2016 has been an important year for the ICOM NATHIST Wildlife Trafficking Group, culminating with the recent release of the White Paper. While this work is certainly to be celebrated, and sets us up well for continued efforts in 2017, it’s important to remember that wildlife crime is dramatically increasing in many parts of the globe.
Natural history museums can and do have an important role to play in curbing the illicit wildlife trade, through increasing public awareness, aiding and training border authorities in species identification and by advocating internationally. Here are a few recent stories that together highlight the diversity of wildlife crime across the planet. As this list shows – natural history museums are also vulnerable to wildlife crime, both from outside and within their institutions.
- Jaguar fangs have become one of the sought-after goods in the Chinese wildlife market, posing a severe threat to Bolivian jaguars. Some 337 jaguar fangs have been seized between 2014 and 2016.Birds, monkeys and turtles are also frequent victims of the trade. Miriam Telma Jemio writes for Mongbay, providing an extensive review of the illegal wildlife trade in Bolivia, that increase armadillos, macaws, big cats, monkeys and many others.
- Corrupt officials aid wildlife crime. Clean Malaysia reports that Malaysian officials have been implicated in aiding wildlife traffickers in a pervasive culture of bribery, money laundering and institutionalized complicity with illegal logging, poaching and wildlife trafficking.
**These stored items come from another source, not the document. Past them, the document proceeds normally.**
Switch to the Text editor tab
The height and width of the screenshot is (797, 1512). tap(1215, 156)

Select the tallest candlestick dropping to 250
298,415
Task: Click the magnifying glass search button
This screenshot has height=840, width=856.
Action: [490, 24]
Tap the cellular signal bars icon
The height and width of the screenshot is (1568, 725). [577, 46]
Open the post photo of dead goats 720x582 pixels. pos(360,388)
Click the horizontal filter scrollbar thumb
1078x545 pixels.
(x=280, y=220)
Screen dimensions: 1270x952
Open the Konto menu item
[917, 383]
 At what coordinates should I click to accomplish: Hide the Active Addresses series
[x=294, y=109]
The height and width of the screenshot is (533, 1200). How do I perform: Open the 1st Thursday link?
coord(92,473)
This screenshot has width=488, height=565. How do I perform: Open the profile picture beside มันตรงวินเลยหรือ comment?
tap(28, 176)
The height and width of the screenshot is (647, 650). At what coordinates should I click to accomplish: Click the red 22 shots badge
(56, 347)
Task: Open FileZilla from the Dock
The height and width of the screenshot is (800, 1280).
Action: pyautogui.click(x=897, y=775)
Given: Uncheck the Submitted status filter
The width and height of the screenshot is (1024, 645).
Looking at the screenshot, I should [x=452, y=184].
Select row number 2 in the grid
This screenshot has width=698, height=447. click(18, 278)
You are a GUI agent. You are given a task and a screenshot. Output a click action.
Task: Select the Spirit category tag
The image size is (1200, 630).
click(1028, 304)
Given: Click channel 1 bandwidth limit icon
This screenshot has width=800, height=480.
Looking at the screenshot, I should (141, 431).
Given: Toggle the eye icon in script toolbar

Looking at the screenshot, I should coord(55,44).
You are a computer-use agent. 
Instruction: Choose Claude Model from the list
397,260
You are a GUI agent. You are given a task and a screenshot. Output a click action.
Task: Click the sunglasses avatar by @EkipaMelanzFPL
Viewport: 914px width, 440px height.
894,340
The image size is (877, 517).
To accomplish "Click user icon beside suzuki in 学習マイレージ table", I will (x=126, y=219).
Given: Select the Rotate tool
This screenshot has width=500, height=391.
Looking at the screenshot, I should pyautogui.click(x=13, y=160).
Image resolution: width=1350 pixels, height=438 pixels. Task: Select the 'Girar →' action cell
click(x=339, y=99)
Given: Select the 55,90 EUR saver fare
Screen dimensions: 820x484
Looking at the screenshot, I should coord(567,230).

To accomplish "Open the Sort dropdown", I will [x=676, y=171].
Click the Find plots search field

- Tiger territories in the Vidarbha region of India’s Maharashtra Province are shrinking. Ashwin Aghor writing for CatchNews reports that the reduction in the tiger habitat is mostly due to encroachment and non-forestry activities. However, forest department officials are not ready to accept that there is any problem with the tiger territory and conservation.
- The role of the USA as a market for wildlife crime is highlighted in this report written by Micaela Samodelov and published by the African Wildlife Foundation. “A recent study found that 80 percent of Americans consider themselves animal lovers and support wildlife conservation measures. At the same time, however, it found 80 percent of Americans aren’t aware of the illegal wildlife trade in their own country.”
- French museum employee sold stolen fossils online. A French employee at the Orleans Museum of Natural History was found guilty and handed a three-month suspended sentence for stealing hundreds of stones and fossils dating back to the Neolithic era and selling them on eBay. Read the report from Phs.org.
- Grizzled giant squirrel new addition to illegal pet trade in India. The Times of India reports that the illegal pet trade has a new addition to the ‘seasonal favorite’ list which normally features species like the start tortoise (Geochelone elegans). A recent raid by the Wildlife Crime Control Bureau (WCCB), southern region, at Kolathu uncovered the market for this species of the grizzled giant squirrel (Ratufa macroura), a highland subspecies of the giant squirrel.
- Cameroonian ranger killed by wildlife poachers. Karl Mathiesen of the Guardian reports that a Cameroonian ranger was ambushed and killed by ivory poachers on Wednesday while patrolling to protect elephants and gorillas. Two to three rangers are being shot a week as poachers step up their predations on the world’s wildlife.